The click, click, click of the House chamber doors sent Jackson into fight-or-flight mode. By chance, Jackson was sitting with two other freshman members of the Texas delegation who also had military training. Tony Gonzales, a Navy veteran, and Pat Fallon, a former Notre Dame wide receiver who served in the Air Force, were also Republicans. They were all now faced with wondering whether they would survive an attack from people they thought they were representing.
The three men grabbed whatever they could to fashion makeshift weapons. They broke legs off chairs to use as clubs and ripped the base off a hand sanitizer dispenser stand to wield as a baton. They picked up whatever furniture that wasn’t bolted down-- desks, cabinets, chairs-- and piled it up in front of the doors. The voices they could hear on the other side of those doors grew louder and louder. "This is our house!" a man outside shouted. Another intruder smashed a window, sending glass bits flying inside. Officers drew their guns and aimed them at the jagged holes where the glass had been punched out. Then the doors started buckling.
Jackson took off his necktie. If the mob did get inside, he told himself, it was best not to give them something to strangle you with. His mind flashed to a war zone in the Middle East. This should not be happening in Washington, D.C., he thought. Gonzales had a similarly disturbing thought: Wouldn’t this be something? I fight in Iraq and Afghanistan just to be killed in the House of Representatives.
Jackson objected to the certification of multiple states’ election results on Jan. 6. He attended Trump’s "Stop the Steal" rally on the Ellipse and tweeted this just hours before he found himself barricaded inside the House chamber with an angry mob gathered outside: "We’re out here FIGHTING FOR TRUMP and for our election integrity! American Patriots have your BACK Mr. President! We will FIGHT for YOU and we will fight for OUR country!! I’m #KAG"

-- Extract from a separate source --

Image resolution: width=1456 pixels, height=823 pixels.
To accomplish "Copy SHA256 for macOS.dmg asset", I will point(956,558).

#KAG is a fascist slogan that Trumpists use: Keep America Great. Mitch McConnell sees things a bit differently than Jackson, Fallon and Gonzales. Don't expect a #KAG bumpersticker on his car. Today Jonathan Weisman and Annie Karni reported that he termed the Trumpist attack on the Capitol not the "legitimate political discourse" the RNC termed it, but a "violent insurrection." Hold on; let me go check to see if Trump called him "the Old Crow" yet. OK, nothing yet; he's still attacking DirectTV.

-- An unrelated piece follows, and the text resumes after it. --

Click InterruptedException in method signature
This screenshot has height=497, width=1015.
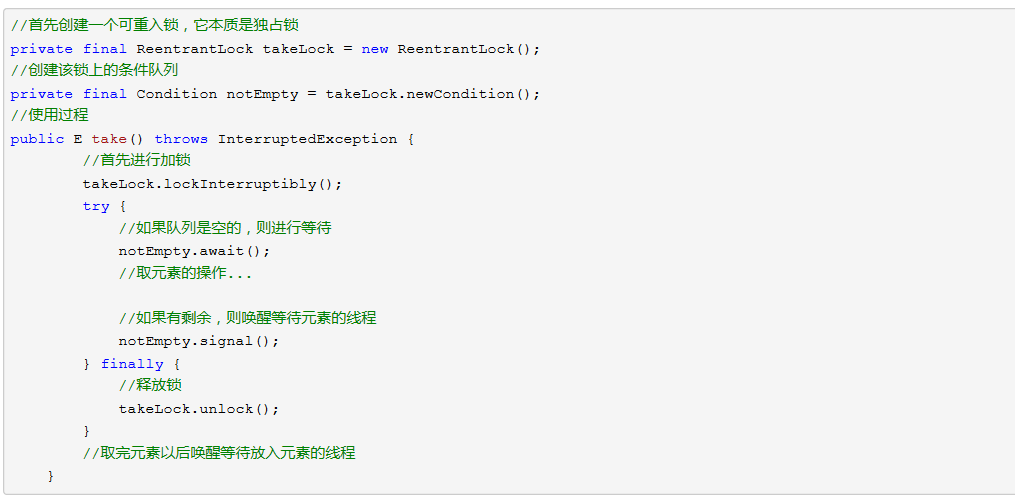(x=307, y=140)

McConnell still remembers: "We saw it happen. It was a violent insurrection for the purpose of trying to prevent the peaceful transfer of power after legitimately certified elections, from one administration to the next. That’s what it was."


As for the RNC, today he told reporters after the Republican senators' closed-door weekly lunch that "Traditionally, the view of the national party committees is that we support all members of our party, regardless of their positions of some issues. The issue is whether or not the RNC should be sort of singling out members of our party who have different views of the majority. That’s not the job of the RNC."


One of McConnell's most Trumpified junior senators, insurrectionist Josh Hawley, couldn't agree with McConnell less. He undercut him today by telling reporters that "Whatever you think about the RNC vote, it reflects the view of most Republican voters. In my state, it’s not helpful to have a bunch of D.C. Republicans commenting on the RNC."


QAnon psychopath Marjorie Traitor Greene (GA) is no fan of McConnell's either. Referencing the congressional far right's thoughts on Liz Cheney (R-WY) and Adam Kinzinger (R-IL), she blurted out that "People want them kicked out [but] it’d be really ridiculous to kick them out of the conference, but not work hard to make sure Liz Cheney is defeated."

1 comentário


dcrapguy
dcrapguy
09 de fev. de 2022

the party might be a bit schizo over the putsch, but voters are not. what the result of losing cheney (the second most evil nazi after trump, until now) and kinzinger (somewhere in the middle on the evil scale) next term will be is the party will have two far more evil members in their hou$e majority in 2023.

The party will have to reconcile the measurable increase in pure evil against their probable increase in voters turned out.


They'll take the voters. take my word for it.